Document extract:

Whether you consider yourself a spender or a saver, we all go through periods where we must tighten our belts to make our dollars go further. Lately, as so many continue to wait on unemployment checks or they’re dealing with pay cuts at work, we’ve had to make sacrifices. With the right approach, though, you can implement some tools that can serve you when times may not be so thin. Your approach to money doesn’t have to be a dreadful affair. More often than not, after a good hard look at the inflow and outflow of our spending ability, we have a better sense of control even if we might be in the red this month.
Here are five tips on fighting the financial dragon this season:
Make budgeting fun again
A monthly budgeting routine can be a game changer in how you steward your resources. How you approach the budgeting task itself can take various forms. You could hand write it out in a notepad or use online tools like Mint that link to all of your accounts and do the heavy lifting of partitioning out how you spend. When you partition a strict dollar amount to, say, groceries, it actually gives you a lot of freedom in how you buy. You can confidently walk in the store and know that within a certain money limit, you can buy anything you want. It’s almost as if discipline equals freedom. A thirty minute money review every month can give you a much better feel for where your hard earned money is going. Make it an occasion. Pair it with your favorite beverage or food and reward yourself for being honest with how you spend. Just being aware that you’re spending $45/month on unnecessary energy drinks or unhealthy snacks can go a long way in helping you reframe which things need to be prioritized right now.
Review your subscriptions
Okay, I get it, we’re all watching Netflix and Hulu right now. Perhaps that $8-12 a month is worth a lot to you. But those free trials always come with a system that hopes that you forget that you gave out your credit card information. Are you actually using YouTube Music enough to justify the monthly expense? Did that NBC Sports package you bought last summer ever expire? Ask Trim is a very helpful online tool that will give you assessments of all your subscription services so it’s easy to review and make better decisions on where your money is going. Maybe you can live with just an Amazon Prime and Video for a few months without other services.
Get some fresh insurance quotes
If you have a favorite small town-style store that you love to support, customer loyalty can add a special aspect to the shopping experience. When it comes to your insurance company, though, save the loyalty for your local markets. If it’s been a while since you got a quote for car or home insurance, it could be well worth your time to shop around. Getting quotes for auto and home insurance take very few steps and can pay off big. Rates change all the time and depend on your own history and location so different companies could offer better rates than you expected. Check out the easy tools on NerdWallet to easily compare prices. I got a new quote for my home insurance last year and ended up saving about $1 per day. With an hour of work, I was effectively paid back about $360.

Exercise: Extract the stretch of the money-saving tips from "Whether you consider" through "red this month." word for word.

Given material:
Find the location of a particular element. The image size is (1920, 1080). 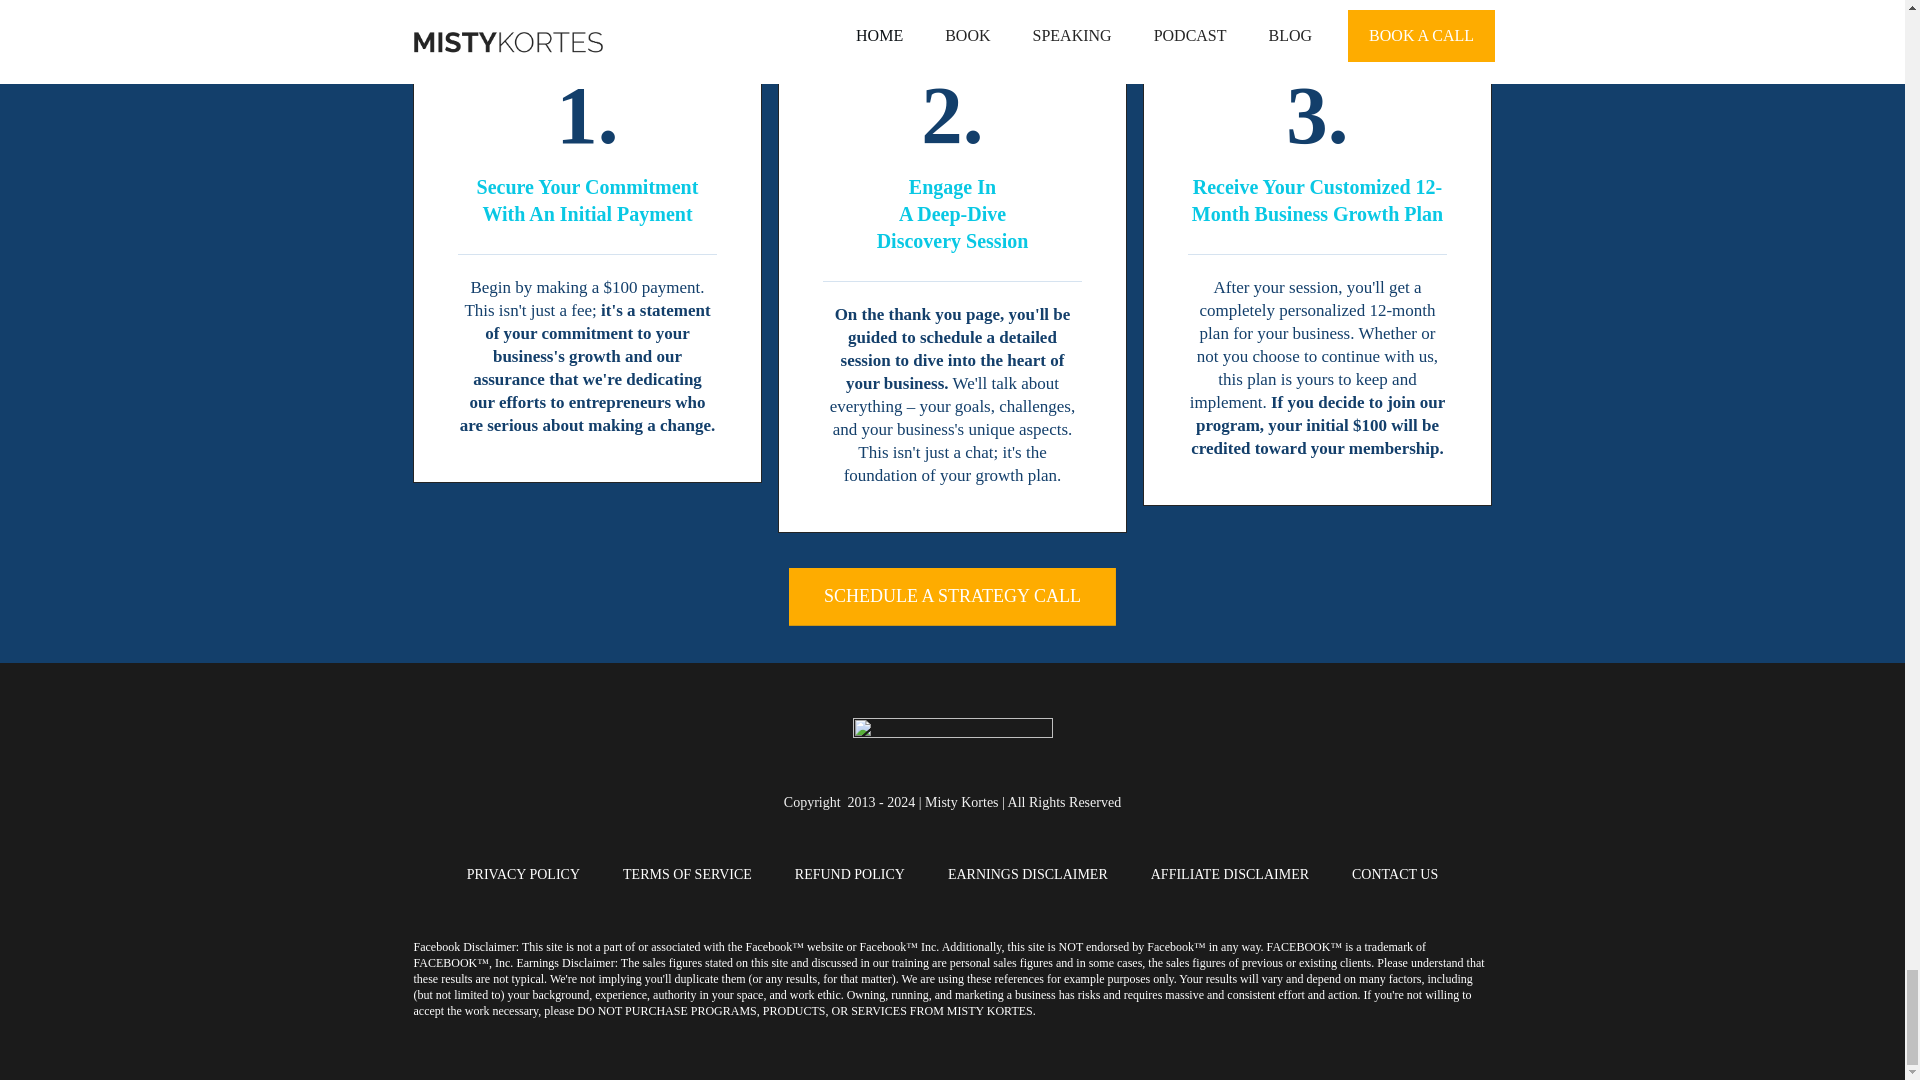

SCHEDULE A STRATEGY CALL is located at coordinates (952, 597).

Complete answer:
Whether you consider yourself a spender or a saver, we all go through periods where we must tighten our belts to make our dollars go further. Lately, as so many continue to wait on unemployment checks or they’re dealing with pay cuts at work, we’ve had to make sacrifices. With the right approach, though, you can implement some tools that can serve you when times may not be so thin. Your approach to money doesn’t have to be a dreadful affair. More often than not, after a good hard look at the inflow and outflow of our spending ability, we have a better sense of control even if we might be in the red this month.